Capital flows data for June due from the Treasury next Monday will be particularly closely watched, especially in the wake of Friday's dismal trade numbers, said Alex Beuzelin, senior strategist at Ruesch International in Washington, D.C.
"The trade issues are so bad (they are) raising concerns about funding the current account deficit and that could take the dollar down into a new trading range," said John McCarthy, director of foreign exchange at ING Capital Markets LLC in New York.
A sustained push taking the euro well above $1.2400 could enable the euro zone's single currency to rise as high as $1.2800, McCarthy said.
Late in New York, the euro was up 1.0 percent at $1.2373 after trading in negative territory at the start of US trading. The dollar was down 0.1 percent against the Japanese currency at 110.67 yen.
The dollar fell 1.4 percent to 1.2385 Swiss francs and weakened 1.6 percent to Canadian $1.3089. Sterling gained 1.2 percent to $1.8436.
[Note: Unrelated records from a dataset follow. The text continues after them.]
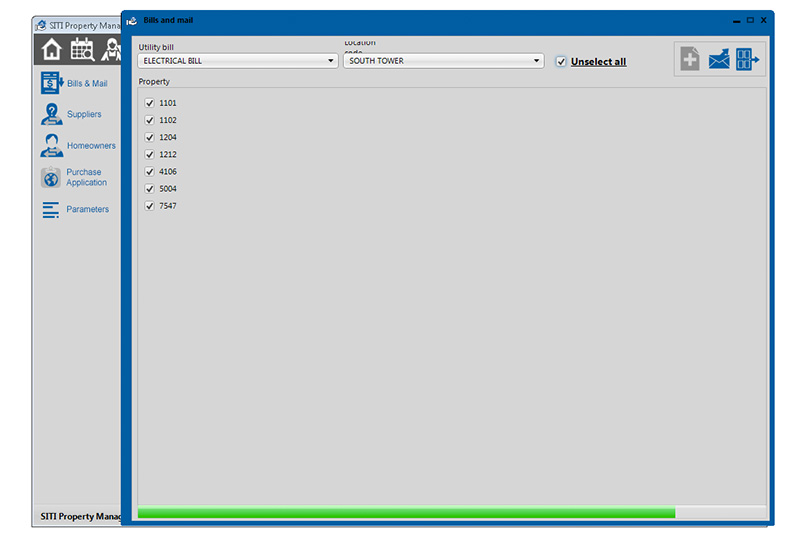Open the Utility bill dropdown

click(237, 61)
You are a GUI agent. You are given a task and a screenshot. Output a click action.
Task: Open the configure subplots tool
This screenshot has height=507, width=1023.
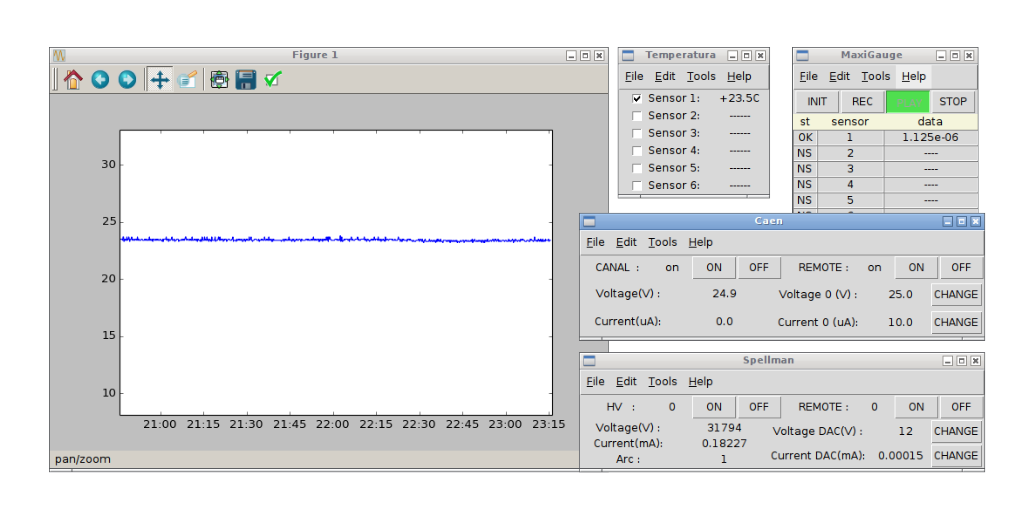[219, 79]
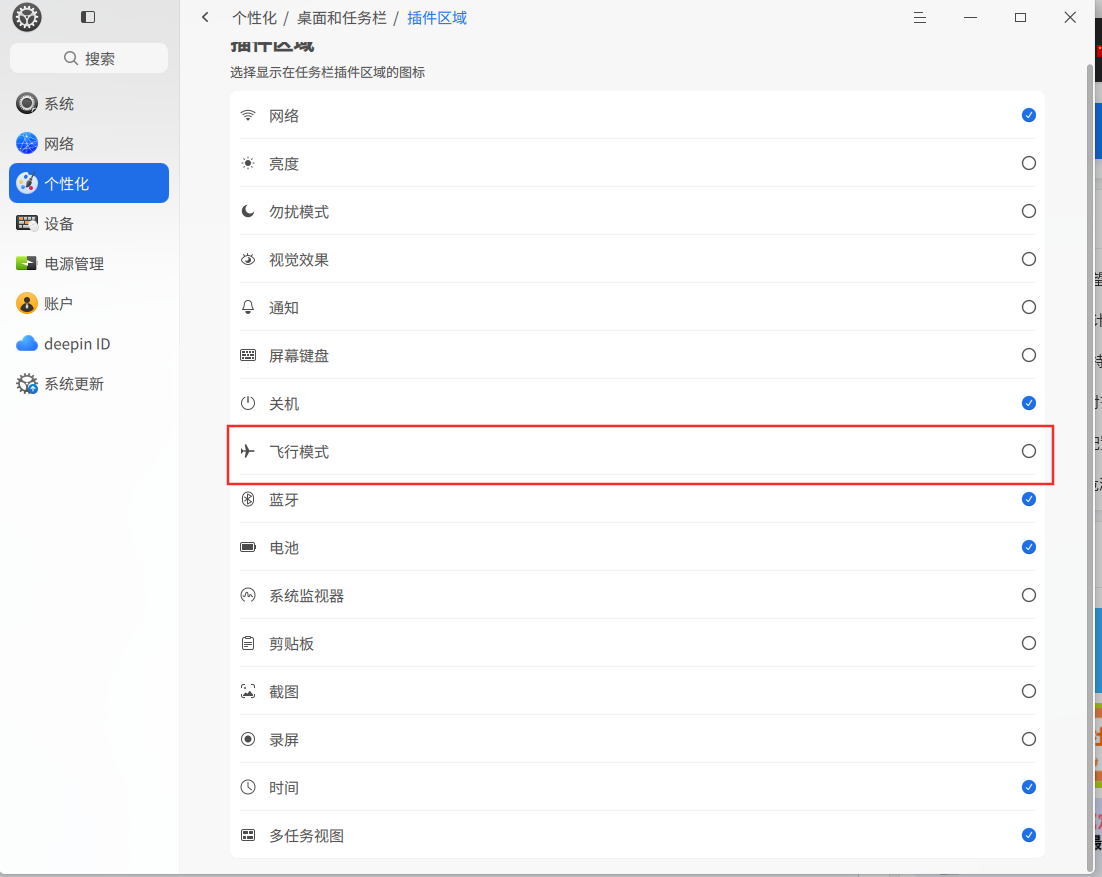Open the hamburger main menu

(919, 18)
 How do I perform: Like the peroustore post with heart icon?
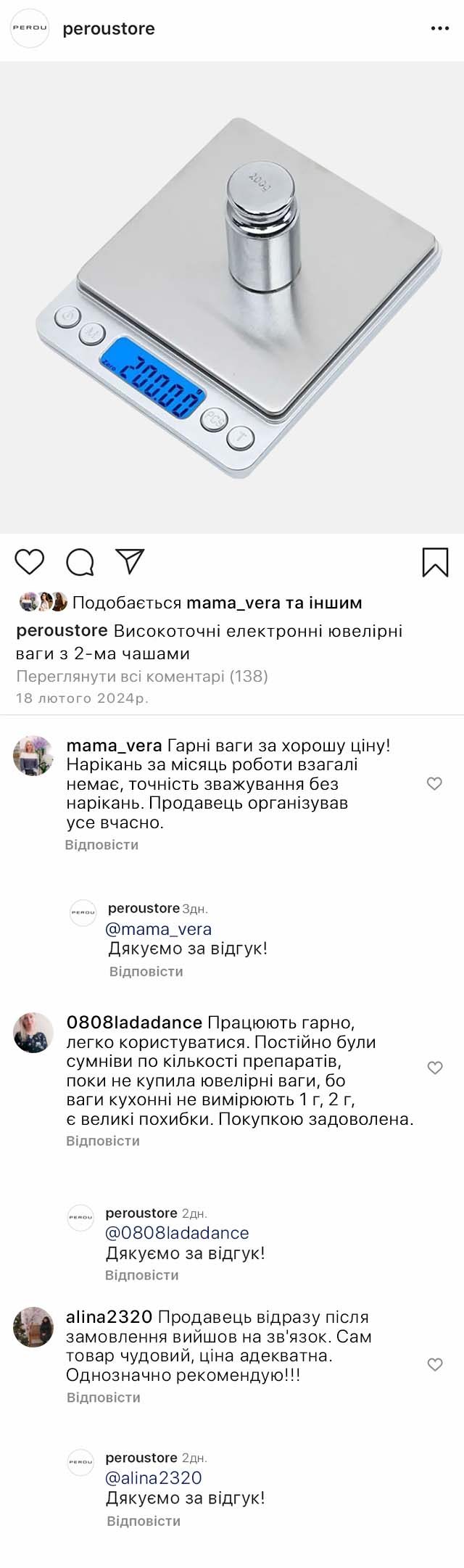pyautogui.click(x=30, y=562)
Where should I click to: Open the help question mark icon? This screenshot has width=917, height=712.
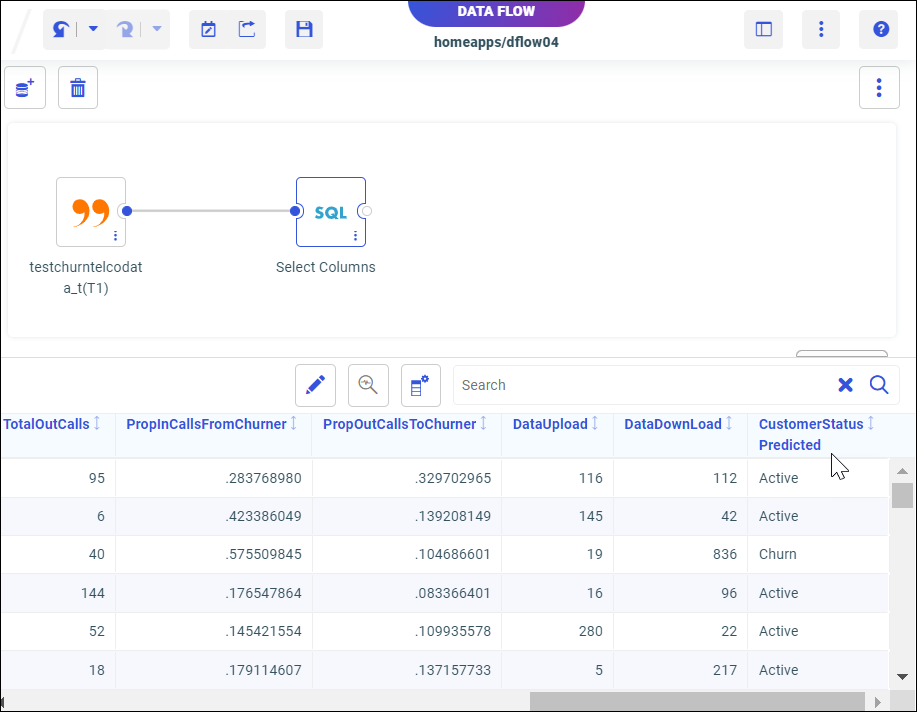880,29
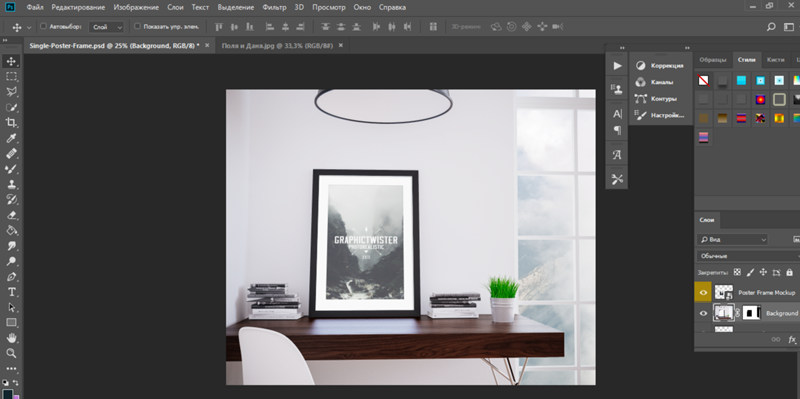Hide the Poster Frame Mockup layer
The height and width of the screenshot is (399, 800).
[703, 292]
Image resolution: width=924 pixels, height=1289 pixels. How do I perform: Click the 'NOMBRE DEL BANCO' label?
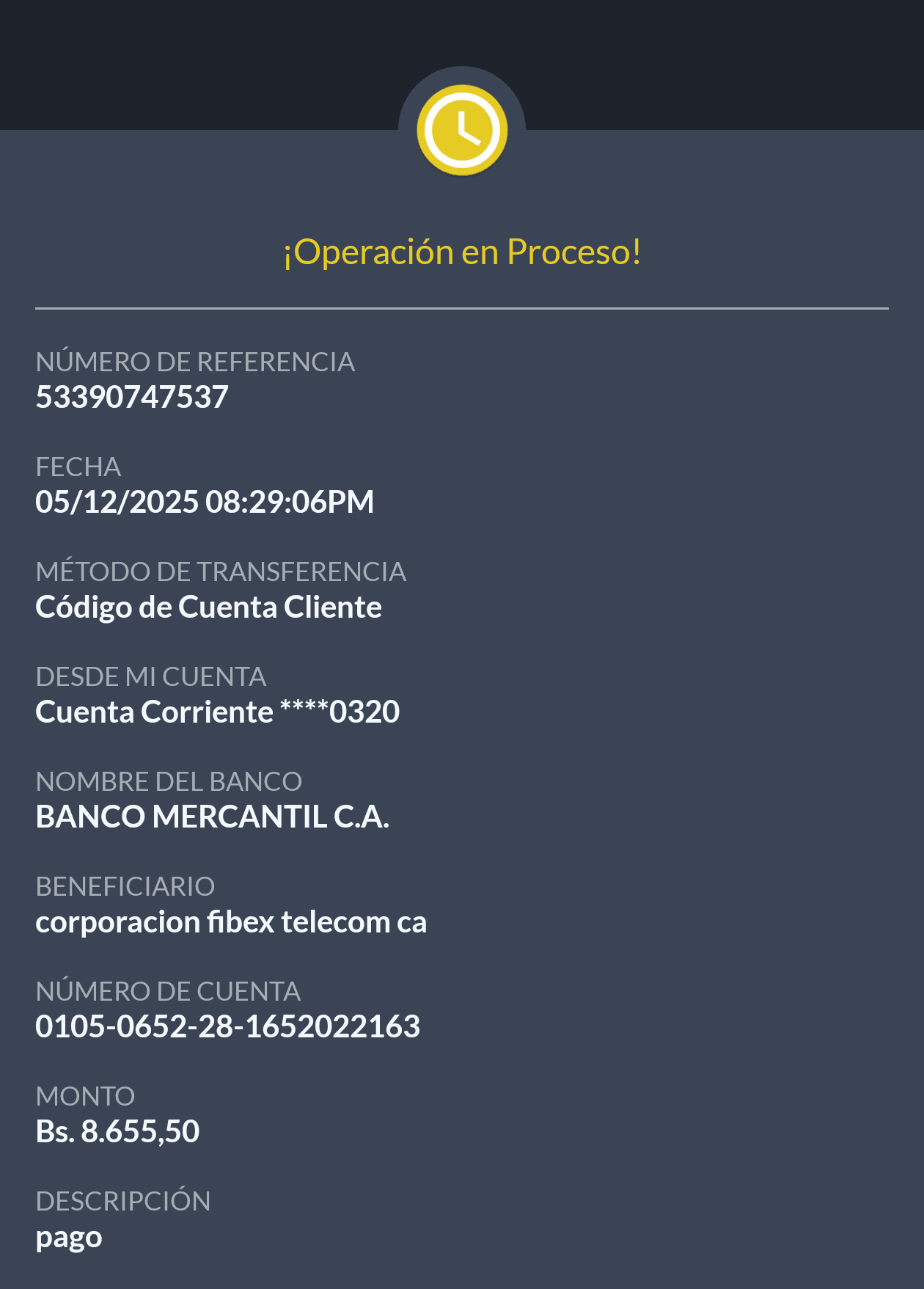click(x=169, y=781)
The dollar also slipped in the wake of a report from the University of Michigan showing a decline in US consumer sentiment. The preliminary reading of its August sentiment index was 94.0, compared with July's reading of 96.7. Forecasts had called for the August reading to reach 97.5 in August.
"The University of Michigan was certainly a disappointment," said Hugh Walsh, vice president of foreign exchange at Fortis Bank in New York. "Consumer sentiment (data) is not a really good sign for the economy. Because of that, I think the dollar is suffering."
With about $4 billion US Treasury coupons due on Monday, it is likely that most of the Japanese accounts that will be paid in dollars will switch part of that to euros, triggering fresh euro demand, one dealer in New York said.
Other US data reported on Friday showed US producer prices rose less than expected in July. The producer price index was up 0.1 percent, compared with a 0.3 percent decline in June. Excluding food and energy prices, the PPI rose 0.1 percent. The index had been expected to rise 0.2 percent with the core PPI forecast to be up 0.1 percent.
The Fed has said it expects any inflationary pressure that has been built into the pipeline to decline in coming months as the price of oil should ease from its current record high.
Crude oil prices in the United States rose above $46 per barrel on the New York Mercantile Exchange for the first time in the 21 years oil futures have traded on the exchange.
Earlier in the global day, the dollar hit a two-week high against the yen as surprisingly weak Japanese growth data cast doubt on the health of the world's second-largest economy.